__Instruction__. Print the lines that run from the one containing "You are a computer-use agent. The height" through the one containing "Action: [92, 669]", both included, exactly as they appear.

** Start of Input material **

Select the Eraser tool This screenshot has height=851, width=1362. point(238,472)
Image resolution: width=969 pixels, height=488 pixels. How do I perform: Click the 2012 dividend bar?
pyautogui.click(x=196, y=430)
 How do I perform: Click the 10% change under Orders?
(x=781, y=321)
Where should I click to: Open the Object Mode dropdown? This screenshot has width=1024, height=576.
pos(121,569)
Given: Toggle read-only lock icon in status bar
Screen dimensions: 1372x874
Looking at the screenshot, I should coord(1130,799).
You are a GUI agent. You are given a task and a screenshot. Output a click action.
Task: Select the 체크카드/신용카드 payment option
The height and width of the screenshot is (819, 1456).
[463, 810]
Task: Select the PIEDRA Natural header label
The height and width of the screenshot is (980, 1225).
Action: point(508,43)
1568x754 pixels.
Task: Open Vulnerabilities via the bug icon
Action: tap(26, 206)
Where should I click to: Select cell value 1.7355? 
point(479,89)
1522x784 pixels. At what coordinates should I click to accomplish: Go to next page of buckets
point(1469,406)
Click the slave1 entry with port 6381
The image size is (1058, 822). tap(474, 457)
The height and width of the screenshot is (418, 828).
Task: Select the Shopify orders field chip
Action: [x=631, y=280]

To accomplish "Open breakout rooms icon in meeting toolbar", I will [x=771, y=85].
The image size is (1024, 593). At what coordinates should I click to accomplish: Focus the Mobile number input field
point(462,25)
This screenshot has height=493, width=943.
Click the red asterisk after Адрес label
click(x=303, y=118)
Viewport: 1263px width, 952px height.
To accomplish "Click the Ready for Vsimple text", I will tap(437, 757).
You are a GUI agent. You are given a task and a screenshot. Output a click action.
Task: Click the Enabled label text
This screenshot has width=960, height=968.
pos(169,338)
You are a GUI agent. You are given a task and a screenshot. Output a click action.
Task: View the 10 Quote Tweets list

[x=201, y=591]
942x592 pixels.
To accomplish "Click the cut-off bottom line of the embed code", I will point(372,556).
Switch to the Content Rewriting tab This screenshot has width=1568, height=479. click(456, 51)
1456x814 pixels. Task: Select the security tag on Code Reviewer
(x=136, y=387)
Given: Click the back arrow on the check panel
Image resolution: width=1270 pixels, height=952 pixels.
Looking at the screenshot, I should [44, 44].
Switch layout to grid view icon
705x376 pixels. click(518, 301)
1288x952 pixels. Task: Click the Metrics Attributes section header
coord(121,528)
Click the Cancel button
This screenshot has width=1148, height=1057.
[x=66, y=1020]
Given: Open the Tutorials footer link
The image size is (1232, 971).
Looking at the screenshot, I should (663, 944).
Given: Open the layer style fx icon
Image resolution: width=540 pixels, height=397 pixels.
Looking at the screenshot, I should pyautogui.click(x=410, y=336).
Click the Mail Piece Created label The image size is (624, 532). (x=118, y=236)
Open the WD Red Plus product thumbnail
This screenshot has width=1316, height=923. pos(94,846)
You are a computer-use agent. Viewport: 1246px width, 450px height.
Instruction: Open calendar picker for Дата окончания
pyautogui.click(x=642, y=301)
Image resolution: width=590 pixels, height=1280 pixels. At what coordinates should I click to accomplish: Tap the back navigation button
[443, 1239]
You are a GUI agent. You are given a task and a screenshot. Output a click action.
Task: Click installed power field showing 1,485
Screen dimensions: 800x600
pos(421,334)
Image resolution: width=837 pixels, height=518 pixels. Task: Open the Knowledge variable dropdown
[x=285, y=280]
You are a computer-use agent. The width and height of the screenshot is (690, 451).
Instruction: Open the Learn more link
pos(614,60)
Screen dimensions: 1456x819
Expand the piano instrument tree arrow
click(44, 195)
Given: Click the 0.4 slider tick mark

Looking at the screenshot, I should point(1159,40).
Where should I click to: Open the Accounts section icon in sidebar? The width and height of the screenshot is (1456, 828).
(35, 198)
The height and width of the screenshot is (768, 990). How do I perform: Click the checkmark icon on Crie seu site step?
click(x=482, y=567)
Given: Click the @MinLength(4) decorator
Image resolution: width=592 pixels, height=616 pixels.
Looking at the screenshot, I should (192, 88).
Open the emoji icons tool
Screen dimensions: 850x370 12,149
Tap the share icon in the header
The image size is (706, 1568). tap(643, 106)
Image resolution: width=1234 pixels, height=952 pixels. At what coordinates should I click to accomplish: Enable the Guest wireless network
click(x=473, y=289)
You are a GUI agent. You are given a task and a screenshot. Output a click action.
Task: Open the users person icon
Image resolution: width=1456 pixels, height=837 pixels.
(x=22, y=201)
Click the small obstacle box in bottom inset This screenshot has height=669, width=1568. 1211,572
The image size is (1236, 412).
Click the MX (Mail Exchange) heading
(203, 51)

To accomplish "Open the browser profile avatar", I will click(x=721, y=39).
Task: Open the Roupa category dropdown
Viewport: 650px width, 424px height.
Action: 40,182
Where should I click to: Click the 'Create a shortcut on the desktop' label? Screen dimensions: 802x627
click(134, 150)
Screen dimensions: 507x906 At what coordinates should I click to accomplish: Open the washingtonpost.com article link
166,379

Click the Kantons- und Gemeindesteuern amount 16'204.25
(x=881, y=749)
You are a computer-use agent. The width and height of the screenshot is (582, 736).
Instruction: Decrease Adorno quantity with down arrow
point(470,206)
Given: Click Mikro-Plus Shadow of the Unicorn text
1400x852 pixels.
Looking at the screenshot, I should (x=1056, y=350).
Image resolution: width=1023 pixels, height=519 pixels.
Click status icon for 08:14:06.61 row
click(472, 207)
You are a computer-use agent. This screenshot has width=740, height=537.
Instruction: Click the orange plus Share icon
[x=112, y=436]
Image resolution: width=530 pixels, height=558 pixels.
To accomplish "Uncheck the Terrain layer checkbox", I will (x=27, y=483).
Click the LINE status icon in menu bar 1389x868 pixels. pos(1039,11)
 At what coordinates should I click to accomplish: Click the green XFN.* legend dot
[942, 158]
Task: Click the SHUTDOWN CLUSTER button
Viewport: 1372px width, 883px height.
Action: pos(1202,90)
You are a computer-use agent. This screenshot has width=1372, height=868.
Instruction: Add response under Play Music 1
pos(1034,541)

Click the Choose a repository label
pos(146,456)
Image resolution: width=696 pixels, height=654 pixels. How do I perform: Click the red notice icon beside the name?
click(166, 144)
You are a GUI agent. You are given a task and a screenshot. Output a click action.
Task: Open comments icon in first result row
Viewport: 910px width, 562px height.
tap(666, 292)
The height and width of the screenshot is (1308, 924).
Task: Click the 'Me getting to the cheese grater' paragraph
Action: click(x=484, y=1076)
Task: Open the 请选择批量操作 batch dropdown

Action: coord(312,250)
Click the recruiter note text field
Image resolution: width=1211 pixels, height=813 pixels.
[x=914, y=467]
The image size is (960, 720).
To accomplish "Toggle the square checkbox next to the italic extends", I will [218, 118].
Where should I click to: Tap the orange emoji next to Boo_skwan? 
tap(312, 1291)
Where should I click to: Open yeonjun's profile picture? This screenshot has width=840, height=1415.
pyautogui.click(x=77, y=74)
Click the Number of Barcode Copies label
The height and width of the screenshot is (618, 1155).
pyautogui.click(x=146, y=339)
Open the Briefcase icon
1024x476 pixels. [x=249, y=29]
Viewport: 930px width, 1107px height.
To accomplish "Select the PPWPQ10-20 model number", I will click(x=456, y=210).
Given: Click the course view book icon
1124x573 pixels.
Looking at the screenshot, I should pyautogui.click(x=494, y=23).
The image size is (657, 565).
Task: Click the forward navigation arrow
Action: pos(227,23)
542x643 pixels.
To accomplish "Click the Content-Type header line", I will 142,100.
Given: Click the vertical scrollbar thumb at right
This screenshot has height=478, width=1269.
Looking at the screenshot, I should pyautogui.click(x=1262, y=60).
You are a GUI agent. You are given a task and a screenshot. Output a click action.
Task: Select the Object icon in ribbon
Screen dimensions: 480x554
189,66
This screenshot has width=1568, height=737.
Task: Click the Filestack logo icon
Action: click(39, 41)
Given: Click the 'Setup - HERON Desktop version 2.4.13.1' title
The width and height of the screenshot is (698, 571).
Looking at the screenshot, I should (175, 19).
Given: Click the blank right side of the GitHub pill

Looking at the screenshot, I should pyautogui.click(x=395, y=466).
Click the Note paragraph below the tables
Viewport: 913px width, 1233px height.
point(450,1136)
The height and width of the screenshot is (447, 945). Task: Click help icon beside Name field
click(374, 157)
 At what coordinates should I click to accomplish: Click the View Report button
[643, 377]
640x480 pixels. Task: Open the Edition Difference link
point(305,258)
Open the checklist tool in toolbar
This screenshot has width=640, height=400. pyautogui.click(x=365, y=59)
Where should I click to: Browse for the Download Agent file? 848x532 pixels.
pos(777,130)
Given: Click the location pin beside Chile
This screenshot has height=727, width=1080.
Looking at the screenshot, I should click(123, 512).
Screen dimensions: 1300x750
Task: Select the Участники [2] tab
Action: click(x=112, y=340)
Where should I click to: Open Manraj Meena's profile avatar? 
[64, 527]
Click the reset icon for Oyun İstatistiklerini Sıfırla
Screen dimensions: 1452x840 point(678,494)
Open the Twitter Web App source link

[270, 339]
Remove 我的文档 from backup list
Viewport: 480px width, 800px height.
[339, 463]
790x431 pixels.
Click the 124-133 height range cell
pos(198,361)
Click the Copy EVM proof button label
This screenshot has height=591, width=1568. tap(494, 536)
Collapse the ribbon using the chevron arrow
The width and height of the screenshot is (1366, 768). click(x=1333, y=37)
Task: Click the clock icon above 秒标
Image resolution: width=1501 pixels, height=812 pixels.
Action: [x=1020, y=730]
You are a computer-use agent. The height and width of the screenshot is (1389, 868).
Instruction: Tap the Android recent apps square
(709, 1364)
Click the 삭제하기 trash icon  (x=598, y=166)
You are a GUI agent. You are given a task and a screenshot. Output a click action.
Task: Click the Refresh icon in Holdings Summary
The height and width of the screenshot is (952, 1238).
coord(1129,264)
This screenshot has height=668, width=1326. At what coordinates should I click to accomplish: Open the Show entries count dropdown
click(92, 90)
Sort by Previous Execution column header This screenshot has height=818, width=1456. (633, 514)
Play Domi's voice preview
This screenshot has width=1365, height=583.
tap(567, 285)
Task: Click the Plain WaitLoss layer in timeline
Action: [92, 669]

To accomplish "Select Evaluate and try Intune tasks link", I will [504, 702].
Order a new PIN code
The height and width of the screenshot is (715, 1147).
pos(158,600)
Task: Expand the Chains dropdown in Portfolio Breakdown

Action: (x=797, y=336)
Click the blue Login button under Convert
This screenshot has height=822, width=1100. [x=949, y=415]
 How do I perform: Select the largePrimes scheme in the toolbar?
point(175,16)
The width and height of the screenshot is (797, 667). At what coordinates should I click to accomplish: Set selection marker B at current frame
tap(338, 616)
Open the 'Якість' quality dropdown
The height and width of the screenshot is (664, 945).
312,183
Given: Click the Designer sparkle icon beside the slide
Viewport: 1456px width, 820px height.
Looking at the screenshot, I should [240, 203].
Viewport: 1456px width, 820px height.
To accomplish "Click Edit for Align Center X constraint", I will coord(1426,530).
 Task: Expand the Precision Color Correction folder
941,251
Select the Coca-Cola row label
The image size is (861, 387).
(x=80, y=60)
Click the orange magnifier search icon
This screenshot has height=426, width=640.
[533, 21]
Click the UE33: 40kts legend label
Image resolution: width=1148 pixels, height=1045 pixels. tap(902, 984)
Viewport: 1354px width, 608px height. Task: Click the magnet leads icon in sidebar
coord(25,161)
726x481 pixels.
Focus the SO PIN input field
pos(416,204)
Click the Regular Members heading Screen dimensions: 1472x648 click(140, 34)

** End of Input material **

__Full response__.
You are a computer-use agent. The height and width of the screenshot is (1389, 868).
Instruction: Tap the Android recent apps square
(709, 1364)
Click the 삭제하기 trash icon  (x=598, y=166)
You are a GUI agent. You are given a task and a screenshot. Output a click action.
Task: Click the Refresh icon in Holdings Summary
The height and width of the screenshot is (952, 1238).
coord(1129,264)
This screenshot has height=668, width=1326. At what coordinates should I click to accomplish: Open the Show entries count dropdown
click(92, 90)
Sort by Previous Execution column header This screenshot has height=818, width=1456. (633, 514)
Play Domi's voice preview
This screenshot has width=1365, height=583.
tap(567, 285)
Task: Click the Plain WaitLoss layer in timeline
Action: [92, 669]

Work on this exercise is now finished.